The Perils of Innovation Outsourcing
Network innovation has traditionally been outsourced or co-developed between telcos and vendors in joint innovation labs and several innovative technologies have been created in these environments. However, we are now in the age of software, where skillsets, processes, and internal operations are as critical as the technologies themselves; without these, the deployment of new technology (e.g., SDN and NFV) is a mere cost-cutting exercise and will not impact the top line. Moreover, traditional network innovation has happened on a pull-process, with telcos outlining a specific pain point for vendors to solve (e.g., high cell site costs were countered by SingleRAN).
Software often includes open-source components, so telcos now need to develop features internally or customize software to meet their own requirements. Commissioning a vendor to do so as part of a systems integration contract somewhat contradicts the value of SDN and NFV; both technologies are supposed to allow for more freedom in choosing between vendors. AT&T and China Mobile, for example, have both created their own MANO software (ECOMP and Open-O, respectively) and both have proceeded to merge and open source them (now ONAP). Relying on vendors for technology innovation is a risky exercise that may lead to losing a competitive advantage.

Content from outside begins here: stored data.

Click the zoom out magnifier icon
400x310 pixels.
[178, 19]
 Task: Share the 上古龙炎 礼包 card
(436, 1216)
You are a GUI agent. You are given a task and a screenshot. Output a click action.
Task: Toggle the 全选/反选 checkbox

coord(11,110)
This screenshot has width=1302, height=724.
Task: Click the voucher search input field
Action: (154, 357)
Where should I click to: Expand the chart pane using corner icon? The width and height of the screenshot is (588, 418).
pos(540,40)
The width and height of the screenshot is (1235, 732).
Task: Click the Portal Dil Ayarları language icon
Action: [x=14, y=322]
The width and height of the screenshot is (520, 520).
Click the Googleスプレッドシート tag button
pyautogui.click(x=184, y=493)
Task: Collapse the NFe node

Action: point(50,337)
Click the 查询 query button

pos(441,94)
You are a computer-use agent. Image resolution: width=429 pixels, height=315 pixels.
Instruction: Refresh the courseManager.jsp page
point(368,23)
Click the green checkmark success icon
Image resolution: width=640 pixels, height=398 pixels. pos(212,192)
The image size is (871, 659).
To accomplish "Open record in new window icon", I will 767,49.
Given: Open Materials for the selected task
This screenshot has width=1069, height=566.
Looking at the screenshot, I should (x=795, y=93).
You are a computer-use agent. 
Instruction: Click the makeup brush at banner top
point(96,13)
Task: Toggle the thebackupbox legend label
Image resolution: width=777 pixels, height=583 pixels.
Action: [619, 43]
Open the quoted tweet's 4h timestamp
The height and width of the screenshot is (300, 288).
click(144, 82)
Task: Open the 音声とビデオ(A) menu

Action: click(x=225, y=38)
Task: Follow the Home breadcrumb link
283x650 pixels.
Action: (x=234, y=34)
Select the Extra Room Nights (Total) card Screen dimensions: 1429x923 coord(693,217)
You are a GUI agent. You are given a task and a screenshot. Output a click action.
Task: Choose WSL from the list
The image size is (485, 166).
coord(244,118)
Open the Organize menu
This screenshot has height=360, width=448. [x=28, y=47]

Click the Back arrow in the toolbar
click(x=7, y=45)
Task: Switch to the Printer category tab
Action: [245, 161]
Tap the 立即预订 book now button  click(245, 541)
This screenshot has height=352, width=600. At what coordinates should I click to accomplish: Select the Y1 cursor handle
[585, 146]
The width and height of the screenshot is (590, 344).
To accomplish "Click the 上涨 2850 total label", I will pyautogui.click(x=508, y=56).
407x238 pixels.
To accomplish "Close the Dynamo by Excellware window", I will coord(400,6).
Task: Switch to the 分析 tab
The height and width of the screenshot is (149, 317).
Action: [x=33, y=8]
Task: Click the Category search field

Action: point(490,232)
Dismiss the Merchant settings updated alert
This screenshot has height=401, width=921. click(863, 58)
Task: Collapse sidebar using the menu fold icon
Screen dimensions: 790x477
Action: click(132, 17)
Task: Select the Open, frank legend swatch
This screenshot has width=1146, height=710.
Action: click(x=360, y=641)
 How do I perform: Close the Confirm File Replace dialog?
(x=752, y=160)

In-House Technology Innovation Is Necessary
ABI Research has coined the UnTelco principle, in which telcos go beyond their monolithic—and stagnant—connectivity business and start selling value-added services in end markets. Manufacturing, utilities, and logistics are a few examples where telcos can sell more than connectivity and can create expertise in analytics, IoT platforms, and more. However, to do so, the necessary technology expertise needs to be developed in-house and cannot rely on third parties: the telco needs to transform to a systems integrator, rather than rely on infrastructure vendors for technology innovation. At the end of the day, vendors need to sustain their business and it is questionable whether they can achieve this with software licensing alone, and it is natural that they will push for managed services and systems integration themselves. A successful telco needs to implement a balance between technology innovation outsourcing and internal R&D, and Vodafone may become the most prominent example of outsourcing leading to losing technology leadership.